Landmark data security framework from security practitioners defines the practices and methods/tools across different levels of maturity for an organisation’s data security program

The Comprehensive Cyber Capabilities Working Group (C3WG) unveiled a first-of-its-kind Data Security Maturity Model (DSMM). The C3 Working Group is comprised of over a dozen security practitioners across industries working to define what cybersecurity capabilities are needed to protect against today’s threats. The DSMM is the first security model to directly focus on data rather than indirectly covering it in the narrowly-defined context of the devices, applications, or networks where data resides.

“Data has never been treated as a first-class citizen in security frameworks,” said Aaron Stanley, VP of Security at dbt Labs and former Global Head of Cybersecurity at Twilio. “Instead of shoehorning data and privacy into an existing security framework, we are flipping the script, and mapping data concepts to the security controls applied to other asset classes.”

Such an approach is a growing priority for security leaders as enterprise data has become incredibly dynamic in terms of how it is used and where it resides. No longer sequestered in databases, today’s data is constantly being used, modified, and shared by users as it moves between devices, traditional and SaaS applications, and cloud services. A data-centric approach to security ensures that risk context and policy enforcement can be applied to any data and can follow the data wherever it moves or however it is modified.

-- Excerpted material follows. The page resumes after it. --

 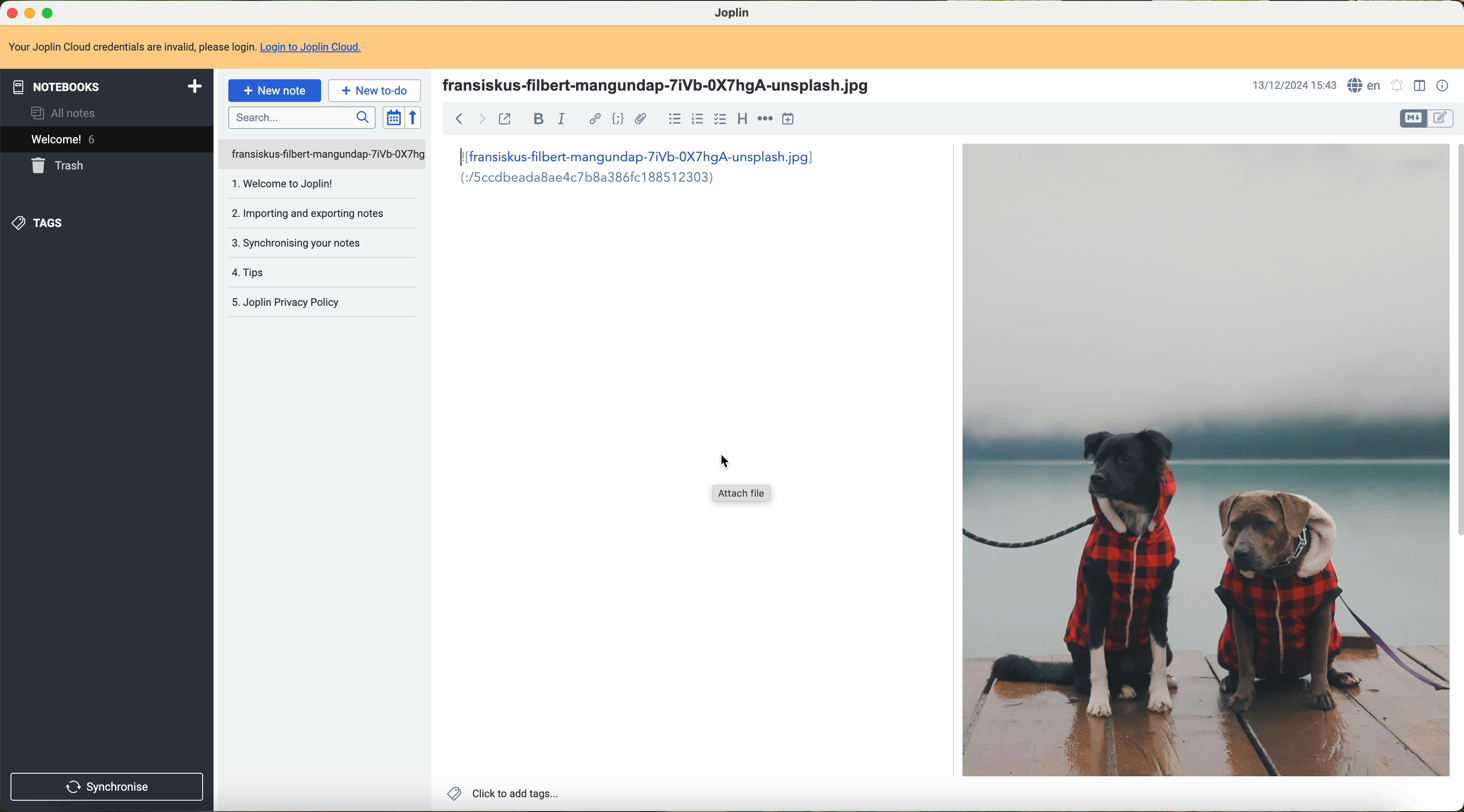 I want to click on trash, so click(x=55, y=166).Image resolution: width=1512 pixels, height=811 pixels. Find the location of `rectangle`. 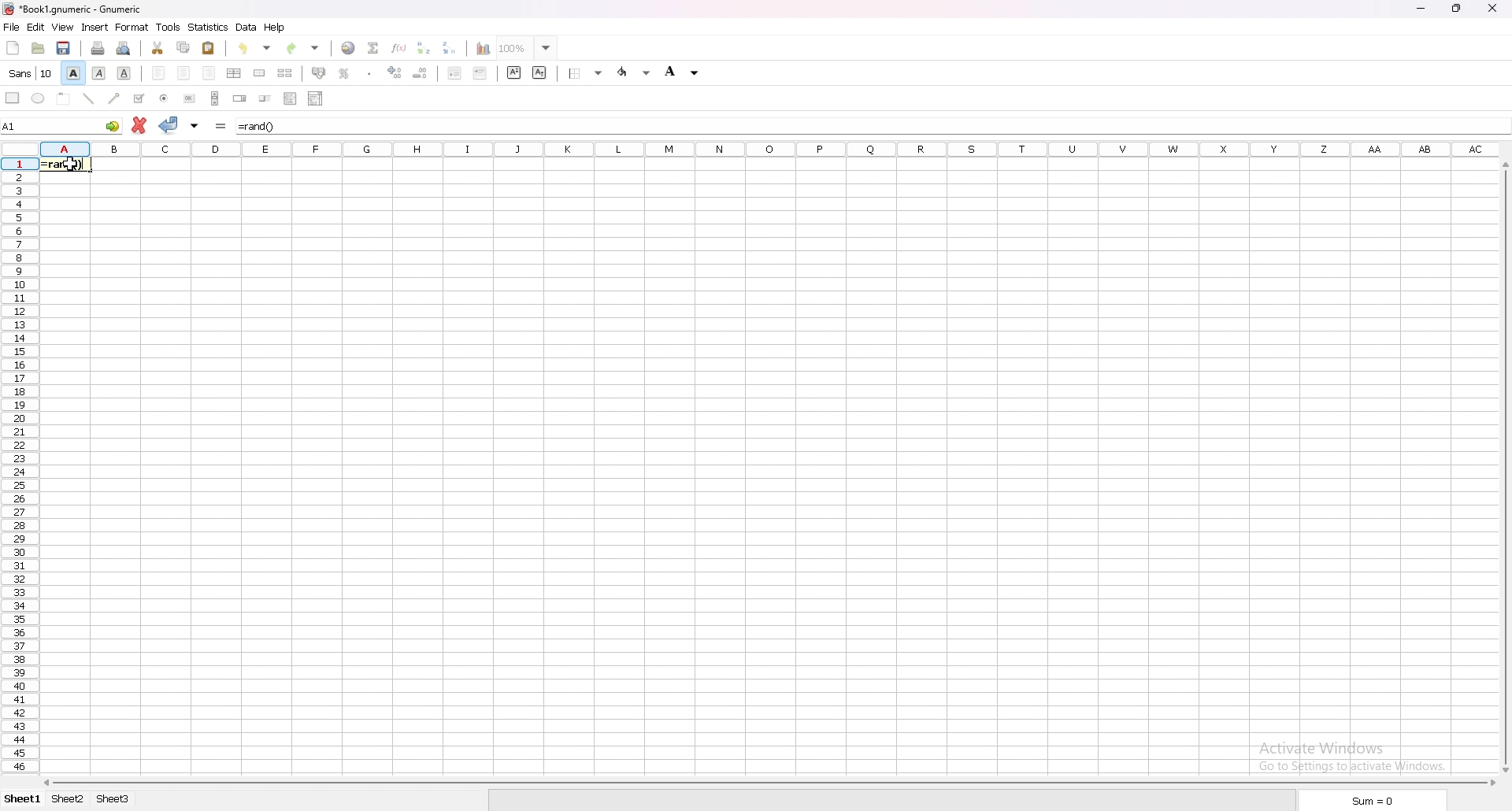

rectangle is located at coordinates (13, 97).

The initiative started in 2021 with Howard Ting, CEO of Cyberhaven, who assembled the working group. “The way data flows within modern organisations between devices, networks, applications, and people made it clear that existing security frameworks were inadequate,” said Ting. “I brought together a group of like-minded security practitioners who feel passionately as I do that a data-centric perspective is needed. The Data Security Maturity Model is the result of that mission-driven community effort.”

“Data essentially underpins all other security domains,” said Sounil Yu, CISO and Head of Research of JupiterOne. “The C3 Working Group is applying the Cyber Defense Matrix to enumerate security controls across other asset classes (devices, applications, networks, users), evaluating their applicability to the domain of data security. Our ultimate goal is to extend this approach to identifying and filling in the gaps in existing frameworks and define a comprehensive set of capabilities needed to secure and defend the full range of cyber assets.”

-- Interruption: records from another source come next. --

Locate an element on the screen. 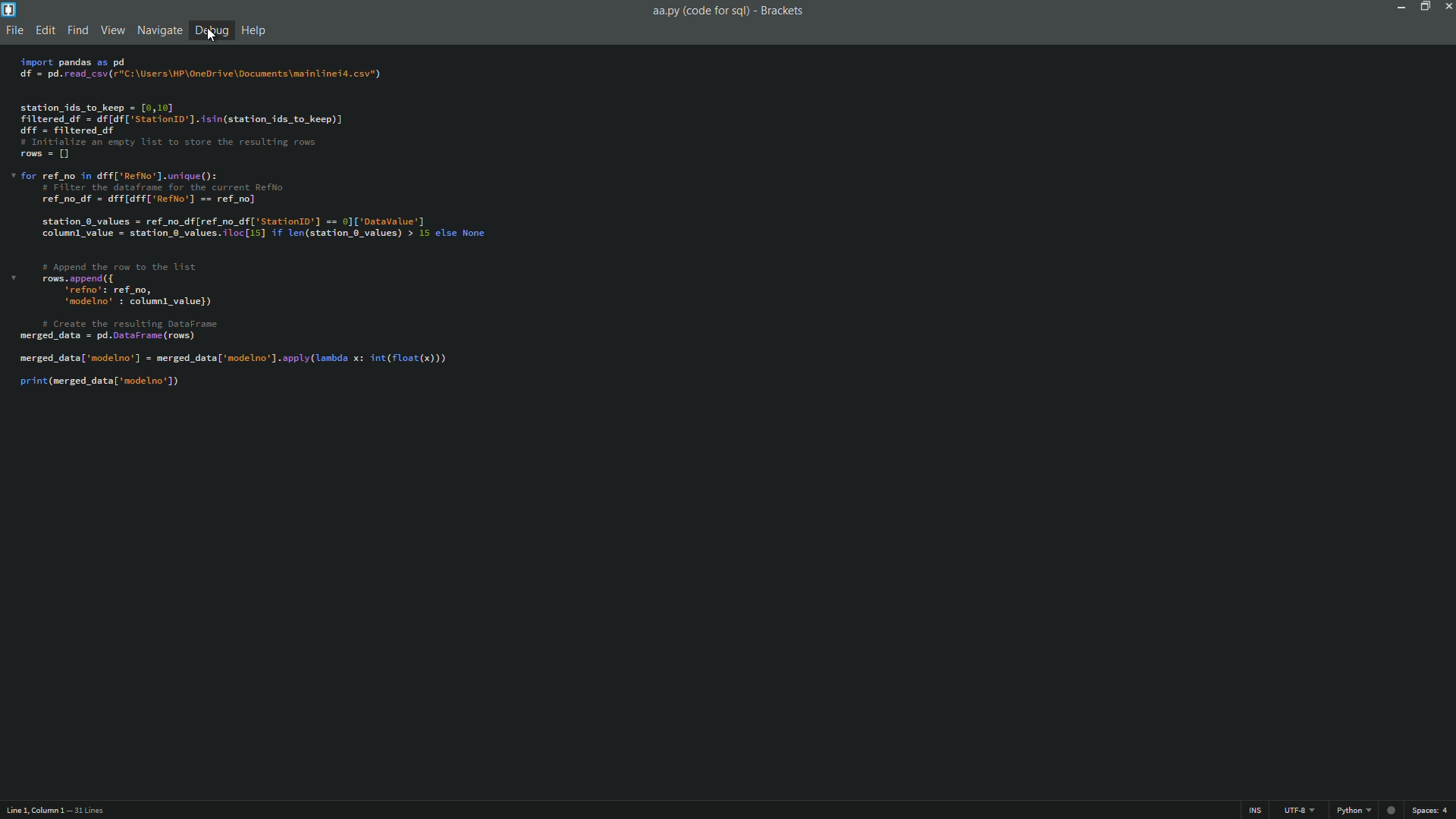 This screenshot has height=819, width=1456. import pandas as pd
If = pd. read_csv(r"C:\Users\HP\OneDrive\Documents\mainlineid.csv")
station_ids_to_keep = [0,10]
filtered df = df[df['Station1D'].isin(station_ids_to_keep)]
Iff = filtered df
¢ Initialize an empty list to store the resulting rows
rows = []
for ref_no in dff['RefNo’].unique():
# Filter the dataframe for the current RefNo
ref_no_df = dff[dff['Reflo'] == ref_no]
station_0_values = ref_no_df[ref_no_df['Station0'] == 0]['Datavalue']
column] value = station 0_values.iloc[15] if len(station_0_values) > 15 else None
# Append the row to the list
rows. append ({
‘refno’: ref_no,
‘modelno’ : columnl_value})
# Create the resulting DataFrame
rerged_data = pd.DataFrame (rows)
rerged_data[ ‘nodelno’] = merged_data['modelno'].apply(lanbda x: int(float(x)))
srint (merged_data['modelno']) is located at coordinates (291, 234).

The DSMM aligns to the structure of the NIST Cybersecurity Framework, providing a 1-3 level of maturity across the 5 functions of a data security program:

  • Identify and classify
  • Protect
  • Detect
  • Respond
  • Recover and improve

Following the publication of the initial version today, the group will continue developing the model and present an expanded version at the RSA Conference in April. “Today’s release of DSMM v1.0 isn’t the conclusion of our work, it’s really just the beginning,” said Chris Hodson, CSO of Cyberhaven. “We plan to open source the model and build a global community of contributors to develop actionable standards and guidelines as we evolve DSMM into the de facto framework for data protection in the modern enterprise.”